⚡ Sudden cardiac arrest takes ~350,000 American lives each year — survival can exceed 70% when a shock is delivered within 3 minutes. Get CPR + AED trained →
Philips vs ZOLL — the brand-level AED showdown

Philips vs ZOLL — the brand-level AED showdown

AED Best Brands Editorial Team

Independent AED research desk

Updated July 3, 2026
Philips vs ZOLL — the brand-level AED showdown | AED Best Brands

Philips and ZOLL together account for the largest installed base of public-access AEDs in the United States — and the question of which brand to buy is the single most-searched AED comparison query on Google.
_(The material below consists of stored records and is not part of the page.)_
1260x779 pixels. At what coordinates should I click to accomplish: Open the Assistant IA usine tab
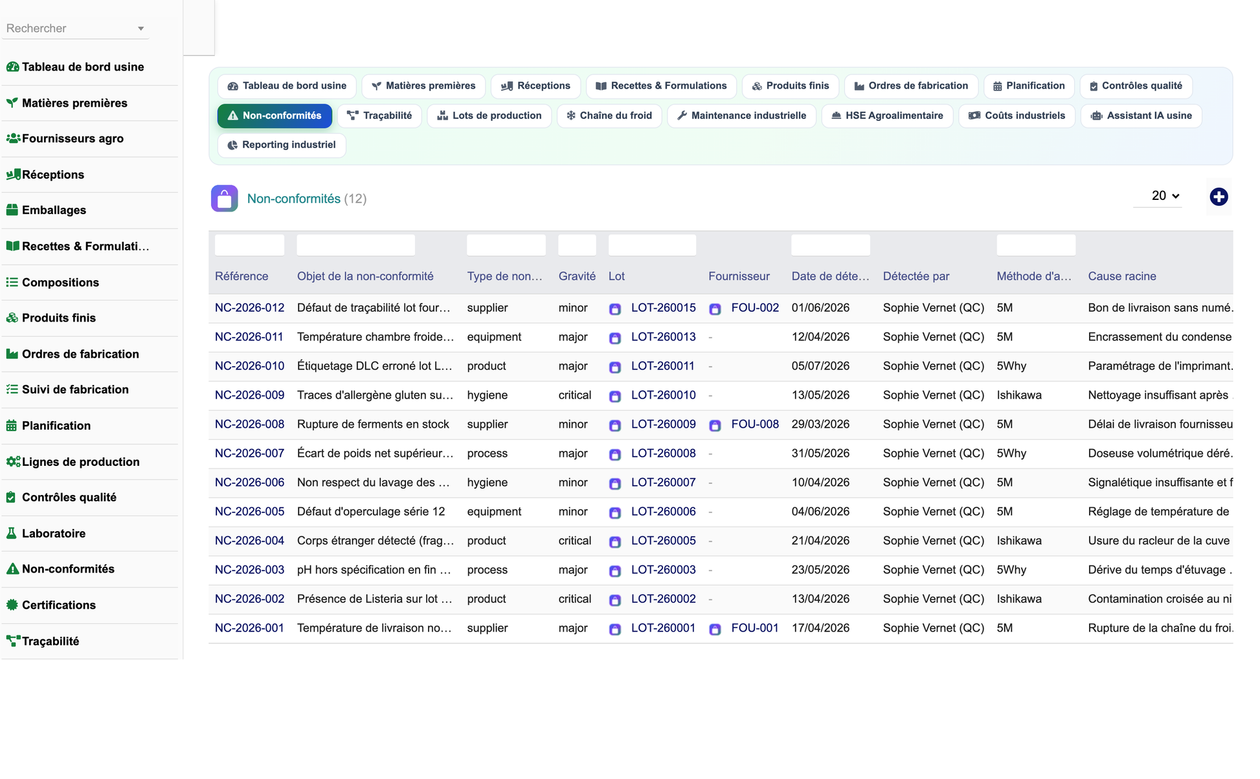pos(1142,116)
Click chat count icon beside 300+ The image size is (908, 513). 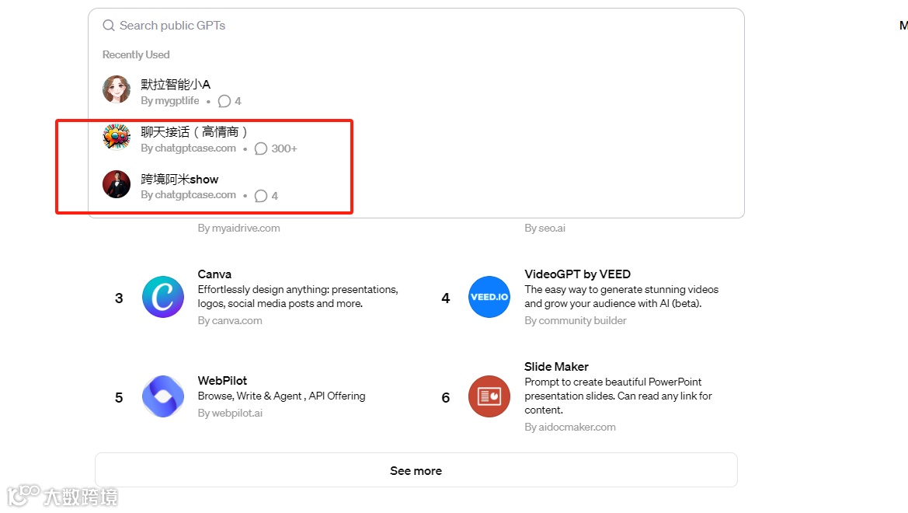point(261,148)
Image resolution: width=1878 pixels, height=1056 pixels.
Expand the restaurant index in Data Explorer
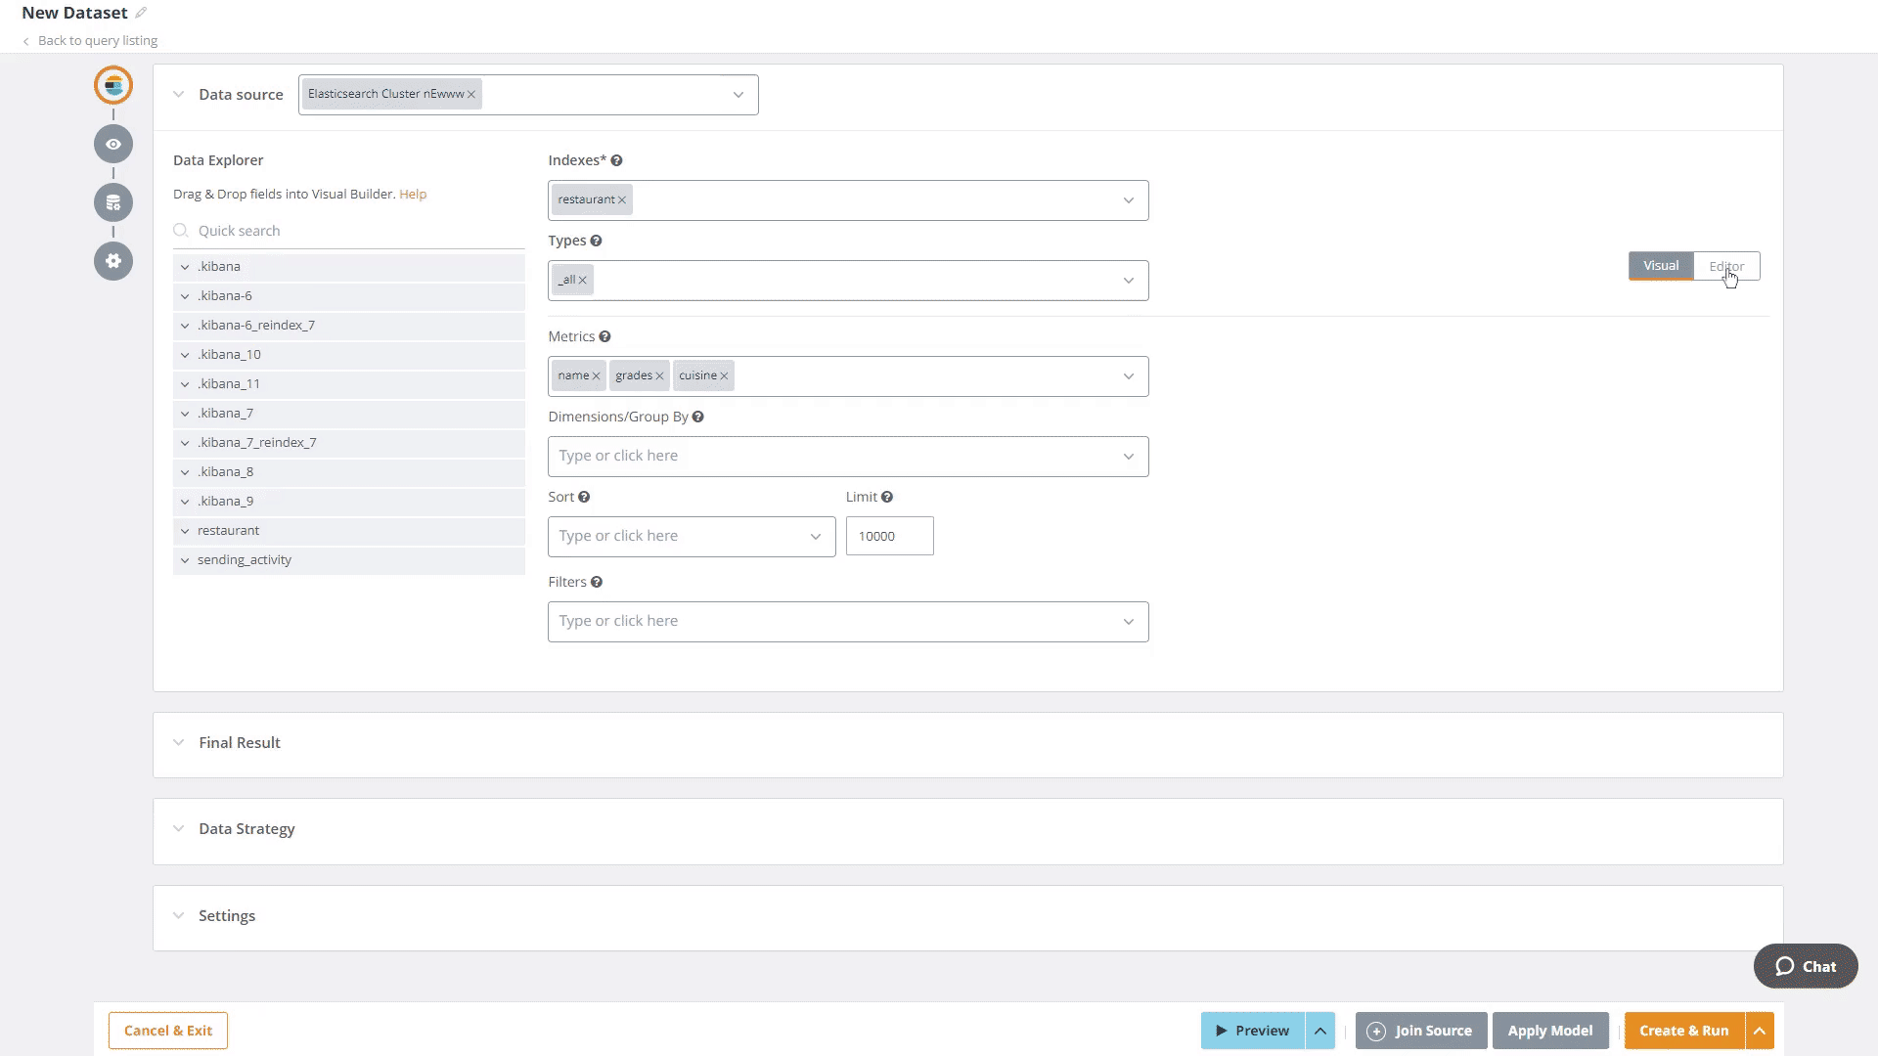tap(185, 531)
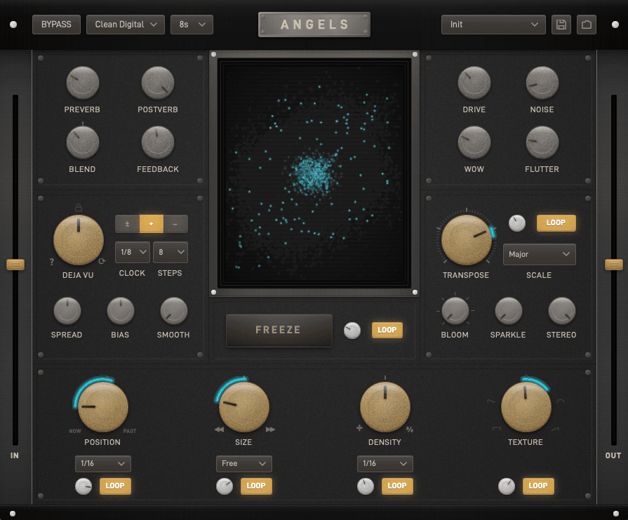This screenshot has width=628, height=520.
Task: Click the rewind arrows left of Size
Action: (219, 429)

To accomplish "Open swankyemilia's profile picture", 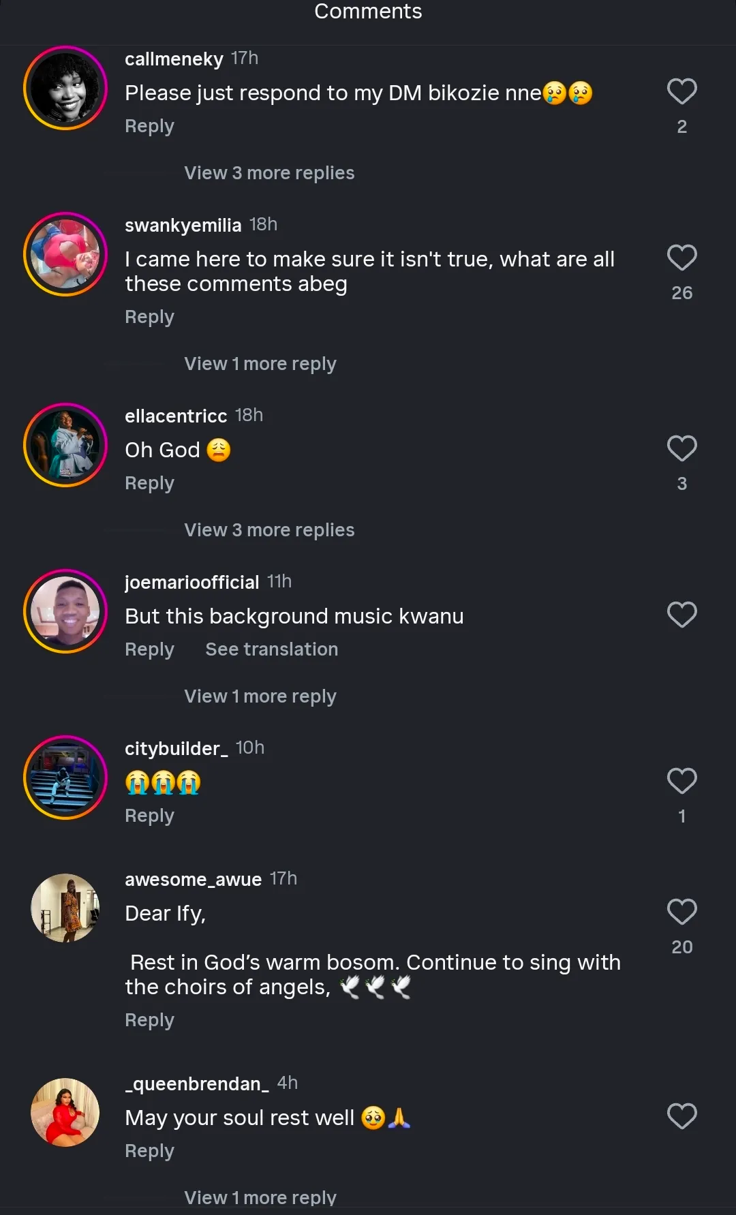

The honest answer comes down to one trade-off: Philips offers the largest field-tested deployment history, the lightest devices, and the longest warranties; ZOLL offers Real CPR Help® feedback that measurably improves compression quality, the longest pad shelf life in the industry, and a fleet management platform that materially reduces program overhead.

Both hold current FDA 510(k) clearance across their consumer-class lines. EMS agencies deploy both. Both meet AHA 2020 Resuscitation Guidelines. The brand decision is not safety — it is rescue philosophy, ownership economics, and operational scale.

Quick answerBuy Philips for schools, daycares, family facilities, lightweight transport applications, and any environment where Infant/Child Key pediatric workflow is the priority. Buy ZOLL for gyms, athletic facilities, trained-team workplaces, fleet programs (5+ AEDs), and any environment where Real CPR Help® depth coaching genuinely improves rescue outcomes.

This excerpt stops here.